This essay uses the Alternating Pattern. How might you rewrite this using the case pattern?
Hamsters and gerbils: not as similar as you may think
Hamsters and gerbils have both been cherished as pets for decades and decades. They are soft, cuddly creatures that provide their owners with hours of entertainment and laughter. They are considered members of the rodent family, but their characteristics put them high above the negative connotations associated with their cousins, rats and mice. Hamsters and gerbils have a lot in common, but they have many differences as well.
Affection the two animals provide is one area where there are many similarities and differences. Both species love attention and appreciate being handled on a regular basis. They will both sit in their owner’s hand without trying to escape and seem to enjoy being rubbed behind their ears. My pet hamster, Gabriel, would often watch television with me for hours; he was so content with being held that I would often forget he was there. My gerbil, Igor, was especially fond of having his belly rubbed and would lie on his back anticipating a friendly massage. Hamsters, however, are a bit more aggressive and might nip at an owner’s hand if handled for extended periods of time. Gerbils will eventually fall asleep if held for an extended time. I learned not to become upset those few times when Gabriel took an unexpected nibble of my fingertips and would simply return him to his cage when he seemed ready for a break from me. Igor never showed any signs of aggression; I don’t think he would even try to hurt a flea.
They also share an ability to learn tricks, though hamsters do appear to be somewhat more intelligent than gerbils. The hamster can learn to stand on its hind legs on command and can learn to come when called for. I often enjoyed playing hide and seek with Gabriel, enjoying with pleasure his attempts to find the snacks I had placed in hiding spots throughout his habitat. Gerbils have been known to roll over on command and will sometimes come when called for. I never had to reach for Igor when I wanted to take him out of the cage. I would simply whistle, and he would come to me. Hamsters, however, seem to remember simple commands once they are learned and can be trained to obey for their lifetime. Gerbils have to be re-oriented with commands every few weeks and will forget how to do a trick if commands are not repeated regularly. I owned Gabriel for three years, and he never once forgot what my signal was for begging for treats, but in the four years that Igor lived, he would often forget what my whistle meant until I re-taught him the trick.

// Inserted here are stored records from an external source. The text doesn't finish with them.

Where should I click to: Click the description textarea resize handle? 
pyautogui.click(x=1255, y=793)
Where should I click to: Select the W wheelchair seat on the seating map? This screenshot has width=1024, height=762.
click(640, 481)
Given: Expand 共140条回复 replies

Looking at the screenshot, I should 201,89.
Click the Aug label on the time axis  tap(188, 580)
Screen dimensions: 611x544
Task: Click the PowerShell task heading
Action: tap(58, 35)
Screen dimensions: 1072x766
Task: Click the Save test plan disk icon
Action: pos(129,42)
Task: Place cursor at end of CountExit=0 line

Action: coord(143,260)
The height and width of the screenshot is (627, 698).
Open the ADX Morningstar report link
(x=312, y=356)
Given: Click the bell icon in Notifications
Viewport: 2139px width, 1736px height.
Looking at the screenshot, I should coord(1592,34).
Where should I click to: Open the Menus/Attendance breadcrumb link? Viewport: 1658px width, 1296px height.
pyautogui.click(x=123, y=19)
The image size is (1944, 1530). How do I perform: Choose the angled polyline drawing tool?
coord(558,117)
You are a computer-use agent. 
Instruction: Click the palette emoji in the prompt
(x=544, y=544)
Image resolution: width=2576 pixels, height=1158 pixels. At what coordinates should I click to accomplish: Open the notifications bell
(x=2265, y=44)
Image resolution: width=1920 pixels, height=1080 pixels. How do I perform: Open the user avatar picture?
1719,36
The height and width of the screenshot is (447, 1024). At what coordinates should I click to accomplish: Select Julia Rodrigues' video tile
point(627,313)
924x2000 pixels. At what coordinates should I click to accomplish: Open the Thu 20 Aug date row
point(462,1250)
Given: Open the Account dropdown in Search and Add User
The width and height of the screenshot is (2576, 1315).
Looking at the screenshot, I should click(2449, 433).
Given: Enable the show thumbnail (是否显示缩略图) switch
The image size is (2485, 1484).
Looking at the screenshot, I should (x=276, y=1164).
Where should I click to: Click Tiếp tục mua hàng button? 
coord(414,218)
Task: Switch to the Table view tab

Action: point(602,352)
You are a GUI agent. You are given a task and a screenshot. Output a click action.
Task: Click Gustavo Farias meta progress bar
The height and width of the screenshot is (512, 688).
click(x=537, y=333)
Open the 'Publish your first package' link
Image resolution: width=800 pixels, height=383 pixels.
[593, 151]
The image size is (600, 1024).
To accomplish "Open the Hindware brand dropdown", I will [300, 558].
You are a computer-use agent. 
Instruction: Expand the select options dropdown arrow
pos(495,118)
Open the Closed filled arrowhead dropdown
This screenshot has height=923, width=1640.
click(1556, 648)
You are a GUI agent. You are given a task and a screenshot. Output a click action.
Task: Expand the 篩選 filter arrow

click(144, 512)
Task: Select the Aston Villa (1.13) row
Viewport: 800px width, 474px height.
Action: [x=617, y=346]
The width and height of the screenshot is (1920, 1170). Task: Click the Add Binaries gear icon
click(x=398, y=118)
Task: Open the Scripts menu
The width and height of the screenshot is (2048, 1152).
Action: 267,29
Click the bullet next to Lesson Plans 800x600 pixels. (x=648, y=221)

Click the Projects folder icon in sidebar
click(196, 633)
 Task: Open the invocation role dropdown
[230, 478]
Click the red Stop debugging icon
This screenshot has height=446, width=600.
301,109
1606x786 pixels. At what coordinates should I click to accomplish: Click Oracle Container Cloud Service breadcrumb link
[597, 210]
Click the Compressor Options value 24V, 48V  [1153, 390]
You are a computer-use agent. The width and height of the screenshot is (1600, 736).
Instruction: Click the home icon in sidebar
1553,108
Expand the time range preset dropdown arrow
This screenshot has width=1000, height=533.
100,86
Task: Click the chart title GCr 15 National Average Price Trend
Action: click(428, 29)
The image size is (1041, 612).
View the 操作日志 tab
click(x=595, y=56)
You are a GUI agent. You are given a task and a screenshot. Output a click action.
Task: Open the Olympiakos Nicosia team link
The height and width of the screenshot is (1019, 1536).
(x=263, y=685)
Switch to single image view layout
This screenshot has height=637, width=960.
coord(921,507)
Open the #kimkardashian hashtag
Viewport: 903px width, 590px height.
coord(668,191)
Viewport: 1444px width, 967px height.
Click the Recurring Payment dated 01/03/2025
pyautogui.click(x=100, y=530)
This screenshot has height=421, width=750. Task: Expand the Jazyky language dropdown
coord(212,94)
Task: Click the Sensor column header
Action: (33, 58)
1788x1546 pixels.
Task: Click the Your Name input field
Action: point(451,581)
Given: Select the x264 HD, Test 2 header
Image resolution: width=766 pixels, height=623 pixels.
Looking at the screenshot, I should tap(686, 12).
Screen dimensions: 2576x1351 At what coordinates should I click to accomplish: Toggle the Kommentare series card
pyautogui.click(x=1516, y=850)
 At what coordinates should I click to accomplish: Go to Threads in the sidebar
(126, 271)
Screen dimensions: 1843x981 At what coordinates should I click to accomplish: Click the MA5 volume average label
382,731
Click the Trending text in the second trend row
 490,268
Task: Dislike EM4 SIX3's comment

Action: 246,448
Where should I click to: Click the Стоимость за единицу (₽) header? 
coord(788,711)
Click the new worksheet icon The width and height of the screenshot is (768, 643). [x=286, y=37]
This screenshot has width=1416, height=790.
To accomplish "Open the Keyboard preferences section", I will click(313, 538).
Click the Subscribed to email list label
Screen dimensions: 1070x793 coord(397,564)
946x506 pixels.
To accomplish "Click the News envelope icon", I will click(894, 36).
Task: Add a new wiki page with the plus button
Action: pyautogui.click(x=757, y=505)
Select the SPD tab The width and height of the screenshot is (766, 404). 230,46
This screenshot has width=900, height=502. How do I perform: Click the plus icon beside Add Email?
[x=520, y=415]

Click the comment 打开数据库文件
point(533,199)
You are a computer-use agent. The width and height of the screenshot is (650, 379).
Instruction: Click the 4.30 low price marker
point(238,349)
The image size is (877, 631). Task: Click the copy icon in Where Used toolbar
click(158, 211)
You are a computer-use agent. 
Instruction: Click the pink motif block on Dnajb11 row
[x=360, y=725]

Finally, hamsters and gerbils will both find ways to escape their cages if given a chance, but hamsters are more likely to return than gerbils. Both species do develop a connection with their “quarters,” whether it’s a basic metal cage, a glass aquarium or a fancy condominium complete with tubing from several different areas. They feel most at ease when they are in the confines of their homes, but if a cage door is left open and unattended, they will make a mad dash for freedom. Both the hamster and the gerbil will immediately search for cover once they realize they are outside of their normal confines, often choosing to hide beneath furniture or behind appliances. However, the hamster often returns to the cage once it becomes hungry while the gerbil usually will learn to fend for itself in the wild, even if the wild is beneath the kitchen floorboards. Gabriel escaped twice from his home, but he returned during the night each time. I simply had to leave his cage door open. Although Igor never escaped or got lost, I was extra careful with him because I knew he would probably not be found if he did leave his home unsupervised.
When choosing whether to purchase a hamster or a gerbil, it is wise to consider how much time you may have for your new pet. Hamsters need much more attention and supervision, while gerbils will offer their share of affection but will also be just as happy fending for themselves. Giving either species the time and effort each deserves is the best way to ensure your pet lives a long, comfortable life.